The Heartbreaking Beauty Behind Elliott Smith’s Self-Titled Album
Elliott Smith’s self-titled album remains both a comforting and disquieting piece of art and an essential statement from an acknowledged genius.
In 1995, Elliott Smith did the unthinkable: he released an intimate, eloquent, stripped-down folk album seeded with references to alcoholism, depression, and suicide. As if the songwriting weren’t brilliant enough on its own, Elliott Smith’s self-titled second album would eventually become hailed as an essential early statement from an acknowledged genius.
Released on July 21, 1995, Elliott Smith initially came and went without much fanfare, going up against the early 90s alt-rock gold rush of the Pacific Northwest. Bands like Foo Fighters, Green Day, Live, and Seven Mary Three dominated the charts with their different takes on the same aggressive electric formula. Smith’s confessional statements offered some relief from the onslaught.
“I knew there was something special”
During the recording of the album, Smith pulled double-duty between his burgeoning solo career and his indie rock band, Heatmiser, scraping together a living working odd jobs. He befriended singer-songwriter Mary Lou Lord, who had caught his set at the legendary Seattle venue Velvet Elvis. Lord was floored by Smith’s performance and asked him to join her on a month-long tour. During this time, Smith played Lord a new song, “Needle in the Hay,” which would become his self-titled album’s opening track. Lord was in awe of the recording’s quality, musical arrangements, and lyrical content.
“I was so impressed with the sound,” she said in a 2015 interview with Consequence Of Sound. “It was lo-fi, sure, but you could tell there was a lot of thought that went into the texture of the way these songs were sounding. I knew there was something special in the production and the sonic capability of this very primitive way of recording. It was staggering.”
A latter-day Nick Drake
Elliott Smith creates an inverted sonic landscape where sparse, paper-thin drums eat away at the edges of layered, melodic down-tuned acoustic guitar reminiscent of Nick Drake, Bert Jansch and John Fahey. Electric guitar lines fly in and out, while Smith’s vocals are confessional whispers demanding that listeners show up for the music and participate.
Lord introduced Smith to her boyfriend at the time, Slim Moon, owner of record label Kill Rock Stars, who would go on to release Elliott Smith and its follow-up, Either/Or, before Smith signed to DreamWorks in 1998. The album’s recording was divided between the home studios of Heatmiser’s drummer (Smith’s longtime high-school friend Tony Lash) and local audio engineer Leslie Uppinghouse, both of whom are credited on the album with “mixing assistance”.
====================
Parts of the exercise:
1. Answer from the Elliott Smith article:
(a) On what date was the album released?
(b) At which Seattle venue did Mary Lou Lord see Smith's set?
(c) Which record label released the album?
2. Reproduce a passage of the Elliott Smith article word for word, starting at the words "During the recording" and stopping after "and lyrical content.".
3. Carry the Elliott Smith article forward from its final sentence.
The listing below is separate material with no connection to the Elliott Smith article.

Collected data
====================
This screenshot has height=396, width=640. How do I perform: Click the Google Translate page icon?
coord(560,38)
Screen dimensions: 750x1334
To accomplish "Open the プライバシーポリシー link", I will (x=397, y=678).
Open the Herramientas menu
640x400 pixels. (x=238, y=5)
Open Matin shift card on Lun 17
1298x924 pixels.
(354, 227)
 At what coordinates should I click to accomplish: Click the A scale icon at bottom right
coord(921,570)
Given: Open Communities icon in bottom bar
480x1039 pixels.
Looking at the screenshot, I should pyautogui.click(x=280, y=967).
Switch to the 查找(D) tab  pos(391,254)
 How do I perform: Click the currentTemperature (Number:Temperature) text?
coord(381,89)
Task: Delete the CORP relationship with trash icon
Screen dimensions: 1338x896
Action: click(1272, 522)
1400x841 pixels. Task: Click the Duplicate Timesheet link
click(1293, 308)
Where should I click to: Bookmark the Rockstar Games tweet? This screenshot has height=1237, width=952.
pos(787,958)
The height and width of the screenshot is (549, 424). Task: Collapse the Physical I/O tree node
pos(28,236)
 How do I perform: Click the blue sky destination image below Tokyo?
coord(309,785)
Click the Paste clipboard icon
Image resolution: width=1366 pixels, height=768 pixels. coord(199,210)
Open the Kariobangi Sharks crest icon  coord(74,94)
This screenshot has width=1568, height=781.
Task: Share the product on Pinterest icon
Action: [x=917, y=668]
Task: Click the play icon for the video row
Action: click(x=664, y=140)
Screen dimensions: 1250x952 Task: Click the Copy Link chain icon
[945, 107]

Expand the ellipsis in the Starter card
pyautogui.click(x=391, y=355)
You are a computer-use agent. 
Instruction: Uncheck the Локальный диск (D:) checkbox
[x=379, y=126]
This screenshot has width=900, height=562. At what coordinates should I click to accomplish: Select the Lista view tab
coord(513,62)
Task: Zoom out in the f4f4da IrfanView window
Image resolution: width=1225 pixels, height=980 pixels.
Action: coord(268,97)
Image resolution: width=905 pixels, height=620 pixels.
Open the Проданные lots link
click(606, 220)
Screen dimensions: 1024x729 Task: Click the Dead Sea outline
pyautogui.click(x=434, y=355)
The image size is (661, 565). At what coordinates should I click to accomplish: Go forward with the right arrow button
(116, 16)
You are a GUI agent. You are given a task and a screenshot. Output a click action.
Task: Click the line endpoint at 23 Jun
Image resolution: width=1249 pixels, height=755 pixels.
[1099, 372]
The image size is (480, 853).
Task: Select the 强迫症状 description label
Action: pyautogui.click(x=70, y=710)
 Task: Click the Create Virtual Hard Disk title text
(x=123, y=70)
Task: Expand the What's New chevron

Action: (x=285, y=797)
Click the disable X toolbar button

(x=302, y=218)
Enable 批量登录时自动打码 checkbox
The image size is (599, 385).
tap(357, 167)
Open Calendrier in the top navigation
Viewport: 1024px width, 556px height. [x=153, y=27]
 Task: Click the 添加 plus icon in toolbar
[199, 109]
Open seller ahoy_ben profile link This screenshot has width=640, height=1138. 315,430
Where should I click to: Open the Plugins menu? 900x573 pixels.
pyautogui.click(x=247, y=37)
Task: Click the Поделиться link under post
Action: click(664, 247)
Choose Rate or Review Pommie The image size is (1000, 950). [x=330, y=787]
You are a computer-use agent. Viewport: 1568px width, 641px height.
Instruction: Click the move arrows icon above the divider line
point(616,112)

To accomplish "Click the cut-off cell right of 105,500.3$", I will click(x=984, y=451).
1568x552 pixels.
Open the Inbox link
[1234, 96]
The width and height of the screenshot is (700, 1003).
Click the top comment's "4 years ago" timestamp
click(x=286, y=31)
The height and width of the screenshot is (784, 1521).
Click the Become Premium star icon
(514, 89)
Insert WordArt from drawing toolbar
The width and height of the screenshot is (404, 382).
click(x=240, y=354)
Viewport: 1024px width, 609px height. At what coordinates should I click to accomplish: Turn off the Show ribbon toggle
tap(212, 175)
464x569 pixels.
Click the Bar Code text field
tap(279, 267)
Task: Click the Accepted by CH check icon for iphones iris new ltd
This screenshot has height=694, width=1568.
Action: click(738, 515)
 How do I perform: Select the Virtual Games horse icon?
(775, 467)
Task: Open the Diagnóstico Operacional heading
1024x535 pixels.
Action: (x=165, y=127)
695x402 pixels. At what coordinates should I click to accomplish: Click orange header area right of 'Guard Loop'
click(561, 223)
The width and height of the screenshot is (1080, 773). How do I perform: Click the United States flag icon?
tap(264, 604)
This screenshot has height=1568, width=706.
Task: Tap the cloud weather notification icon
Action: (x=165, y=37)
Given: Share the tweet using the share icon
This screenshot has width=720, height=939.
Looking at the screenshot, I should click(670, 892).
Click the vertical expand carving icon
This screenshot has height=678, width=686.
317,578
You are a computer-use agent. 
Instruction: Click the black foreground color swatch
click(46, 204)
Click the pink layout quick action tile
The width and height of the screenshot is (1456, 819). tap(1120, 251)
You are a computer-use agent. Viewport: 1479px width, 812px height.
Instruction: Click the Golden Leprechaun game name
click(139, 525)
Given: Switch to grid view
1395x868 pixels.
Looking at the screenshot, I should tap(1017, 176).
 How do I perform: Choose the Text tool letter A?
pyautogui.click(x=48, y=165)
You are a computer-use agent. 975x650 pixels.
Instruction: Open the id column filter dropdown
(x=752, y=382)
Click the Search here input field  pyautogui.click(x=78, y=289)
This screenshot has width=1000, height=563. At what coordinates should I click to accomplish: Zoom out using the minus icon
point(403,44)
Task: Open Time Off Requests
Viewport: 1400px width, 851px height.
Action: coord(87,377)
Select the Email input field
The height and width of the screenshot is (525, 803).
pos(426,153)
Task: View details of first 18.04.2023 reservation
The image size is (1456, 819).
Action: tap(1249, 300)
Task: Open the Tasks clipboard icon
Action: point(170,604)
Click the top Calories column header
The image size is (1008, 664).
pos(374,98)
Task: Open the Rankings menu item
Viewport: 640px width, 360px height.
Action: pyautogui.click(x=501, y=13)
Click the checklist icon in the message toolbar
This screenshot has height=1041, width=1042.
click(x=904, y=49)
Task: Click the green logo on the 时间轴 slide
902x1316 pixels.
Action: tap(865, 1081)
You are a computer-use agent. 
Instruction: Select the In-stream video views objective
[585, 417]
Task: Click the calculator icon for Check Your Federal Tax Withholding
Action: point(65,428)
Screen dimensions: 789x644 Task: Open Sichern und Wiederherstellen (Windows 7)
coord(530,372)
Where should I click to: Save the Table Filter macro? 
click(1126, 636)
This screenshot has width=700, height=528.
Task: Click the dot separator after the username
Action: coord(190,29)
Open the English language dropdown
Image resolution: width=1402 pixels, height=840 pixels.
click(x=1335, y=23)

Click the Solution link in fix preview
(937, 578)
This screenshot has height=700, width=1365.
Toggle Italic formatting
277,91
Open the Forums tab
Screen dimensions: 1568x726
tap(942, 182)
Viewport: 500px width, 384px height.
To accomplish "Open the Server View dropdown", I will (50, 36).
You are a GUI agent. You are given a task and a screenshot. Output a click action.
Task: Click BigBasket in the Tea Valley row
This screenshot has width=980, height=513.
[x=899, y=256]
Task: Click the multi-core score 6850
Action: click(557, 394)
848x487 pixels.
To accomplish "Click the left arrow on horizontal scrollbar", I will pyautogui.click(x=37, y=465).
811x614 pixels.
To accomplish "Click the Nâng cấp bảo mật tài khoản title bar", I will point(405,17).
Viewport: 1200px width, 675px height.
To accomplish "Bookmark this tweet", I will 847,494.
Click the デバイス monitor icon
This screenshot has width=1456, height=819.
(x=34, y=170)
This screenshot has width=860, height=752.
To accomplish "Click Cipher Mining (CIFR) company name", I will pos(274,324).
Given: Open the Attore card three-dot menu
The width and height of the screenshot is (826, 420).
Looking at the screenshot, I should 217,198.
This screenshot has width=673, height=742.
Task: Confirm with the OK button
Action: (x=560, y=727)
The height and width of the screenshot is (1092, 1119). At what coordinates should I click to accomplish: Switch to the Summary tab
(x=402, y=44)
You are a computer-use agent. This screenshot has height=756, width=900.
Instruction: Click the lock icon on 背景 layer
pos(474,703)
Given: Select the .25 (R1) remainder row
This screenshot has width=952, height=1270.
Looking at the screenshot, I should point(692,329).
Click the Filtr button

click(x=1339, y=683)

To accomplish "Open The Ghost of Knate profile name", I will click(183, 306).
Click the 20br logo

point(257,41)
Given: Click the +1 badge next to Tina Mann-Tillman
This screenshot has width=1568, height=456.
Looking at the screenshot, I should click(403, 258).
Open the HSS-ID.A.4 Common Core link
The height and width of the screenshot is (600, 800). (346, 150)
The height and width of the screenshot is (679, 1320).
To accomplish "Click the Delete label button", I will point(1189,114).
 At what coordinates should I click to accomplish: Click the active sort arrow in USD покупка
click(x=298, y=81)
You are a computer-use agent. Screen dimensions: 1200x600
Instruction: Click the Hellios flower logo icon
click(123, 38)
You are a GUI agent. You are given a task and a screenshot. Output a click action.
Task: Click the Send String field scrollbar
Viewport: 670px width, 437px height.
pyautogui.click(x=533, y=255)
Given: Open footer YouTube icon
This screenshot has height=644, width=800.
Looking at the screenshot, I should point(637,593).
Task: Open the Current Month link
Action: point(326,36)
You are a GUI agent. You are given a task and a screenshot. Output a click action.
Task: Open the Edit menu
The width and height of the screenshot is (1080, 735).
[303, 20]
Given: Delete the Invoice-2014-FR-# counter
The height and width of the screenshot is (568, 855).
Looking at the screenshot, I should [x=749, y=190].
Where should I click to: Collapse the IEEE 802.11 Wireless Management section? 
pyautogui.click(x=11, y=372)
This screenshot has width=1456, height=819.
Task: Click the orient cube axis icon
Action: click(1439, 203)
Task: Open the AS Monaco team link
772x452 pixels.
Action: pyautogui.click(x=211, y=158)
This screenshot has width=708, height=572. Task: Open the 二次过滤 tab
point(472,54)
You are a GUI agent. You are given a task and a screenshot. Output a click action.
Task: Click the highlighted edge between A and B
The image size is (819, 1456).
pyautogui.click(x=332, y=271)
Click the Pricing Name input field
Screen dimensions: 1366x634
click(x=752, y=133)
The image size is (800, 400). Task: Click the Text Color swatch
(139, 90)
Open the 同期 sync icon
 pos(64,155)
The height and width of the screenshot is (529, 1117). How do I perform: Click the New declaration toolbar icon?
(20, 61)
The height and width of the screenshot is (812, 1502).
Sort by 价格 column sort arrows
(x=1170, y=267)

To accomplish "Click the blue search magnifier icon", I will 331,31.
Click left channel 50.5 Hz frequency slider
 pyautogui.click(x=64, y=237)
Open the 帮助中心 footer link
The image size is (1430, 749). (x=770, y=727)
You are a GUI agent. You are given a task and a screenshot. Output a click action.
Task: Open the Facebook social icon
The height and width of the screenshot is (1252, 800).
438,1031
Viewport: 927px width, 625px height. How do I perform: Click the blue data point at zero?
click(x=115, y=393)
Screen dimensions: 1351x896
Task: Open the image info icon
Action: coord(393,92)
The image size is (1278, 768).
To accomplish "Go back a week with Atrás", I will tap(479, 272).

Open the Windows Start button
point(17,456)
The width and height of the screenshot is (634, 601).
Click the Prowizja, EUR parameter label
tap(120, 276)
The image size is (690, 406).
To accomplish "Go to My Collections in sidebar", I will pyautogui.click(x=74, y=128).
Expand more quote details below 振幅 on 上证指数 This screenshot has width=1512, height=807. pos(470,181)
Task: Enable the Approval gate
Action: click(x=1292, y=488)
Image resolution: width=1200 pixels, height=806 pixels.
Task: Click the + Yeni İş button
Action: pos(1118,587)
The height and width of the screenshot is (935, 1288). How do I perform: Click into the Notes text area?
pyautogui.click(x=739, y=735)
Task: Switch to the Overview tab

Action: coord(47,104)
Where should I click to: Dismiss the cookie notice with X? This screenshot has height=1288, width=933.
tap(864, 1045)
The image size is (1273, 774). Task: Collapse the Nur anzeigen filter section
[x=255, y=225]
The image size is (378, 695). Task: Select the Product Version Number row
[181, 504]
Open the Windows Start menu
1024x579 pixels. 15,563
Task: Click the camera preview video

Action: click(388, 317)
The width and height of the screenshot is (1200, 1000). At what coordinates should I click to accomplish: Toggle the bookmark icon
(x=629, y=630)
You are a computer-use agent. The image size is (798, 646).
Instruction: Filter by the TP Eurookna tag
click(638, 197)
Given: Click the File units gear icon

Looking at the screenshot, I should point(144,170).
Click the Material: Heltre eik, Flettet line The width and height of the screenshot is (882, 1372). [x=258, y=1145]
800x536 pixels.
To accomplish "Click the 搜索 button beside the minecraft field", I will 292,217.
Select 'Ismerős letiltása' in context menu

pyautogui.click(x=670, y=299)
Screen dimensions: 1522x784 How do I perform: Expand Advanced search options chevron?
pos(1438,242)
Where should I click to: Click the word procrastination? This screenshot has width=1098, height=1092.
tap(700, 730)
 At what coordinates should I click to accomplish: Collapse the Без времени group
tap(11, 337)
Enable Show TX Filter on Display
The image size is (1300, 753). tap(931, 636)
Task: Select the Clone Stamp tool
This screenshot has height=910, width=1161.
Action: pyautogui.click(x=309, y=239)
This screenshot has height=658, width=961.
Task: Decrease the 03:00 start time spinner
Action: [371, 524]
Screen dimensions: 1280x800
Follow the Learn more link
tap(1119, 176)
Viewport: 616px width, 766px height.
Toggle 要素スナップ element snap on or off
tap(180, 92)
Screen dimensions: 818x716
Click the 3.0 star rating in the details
====================
Task results:
1.
(a) July 21, 1995
(b) Velvet Elvis
(c) Kill Rock Stars

2.
During the recording of the album, Smith pulled double-duty between his burgeoning solo career and his indie rock band, Heatmiser, scraping together a living working odd jobs. He befriended singer-songwriter Mary Lou Lord, who had caught his set at the legendary Seattle venue Velvet Elvis. Lord was floored by Smith’s performance and asked him to join her on a month-long tour. During this time, Smith played Lord a new song, “Needle in the Hay,” which would become his self-titled album’s opening track. Lord was in awe of the recording’s quality, musical arrangements, and lyrical content.

3.
His most intimate and revealing record
To this day, many consider Elliott Smith’s self-titled album to be the late singer-songwriter’s most intimate and revealing record. Yet even as Smith alludes to some darker tendencies on songs like “Needle In The Hay,” “St Ides Heaven” and “The White Lady Loves You More,” his keen sense for observational details and impeccable songwriting prevent them from sounding like hopeless dirges.
Nikolas Rossi, director of the 2015 Smith documentary, Heaven Adores You, said that Smith was “incredibly funny, witty, well-read and extraordinarily generous”. “We found so much about him that was able to balance out the perceptions of him being such a downer,” he revealed. “It was cool to find so many photographs of him having a good time.”
Despite the speculation surrounding Smith’s lyrics, the singer wasn’t under the influence of drugs or even heavy alcohol consumption during the album’s creation. Like so many cult figures, Smith’s emotionally poignant songwriting blurred the line between reality and artifice, leaving it open to interpretation.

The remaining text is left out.